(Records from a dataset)

□ □ □

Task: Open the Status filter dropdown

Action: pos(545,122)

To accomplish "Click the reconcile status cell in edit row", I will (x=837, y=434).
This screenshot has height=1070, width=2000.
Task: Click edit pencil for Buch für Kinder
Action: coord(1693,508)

□ □ □

STATED GOAL: Quote every one of the records above word for word.

EXERCISE RESULT:
Task: Open the Status filter dropdown

Action: pos(545,122)

To accomplish "Click the reconcile status cell in edit row", I will (x=837, y=434).
This screenshot has height=1070, width=2000.
Task: Click edit pencil for Buch für Kinder
Action: coord(1693,508)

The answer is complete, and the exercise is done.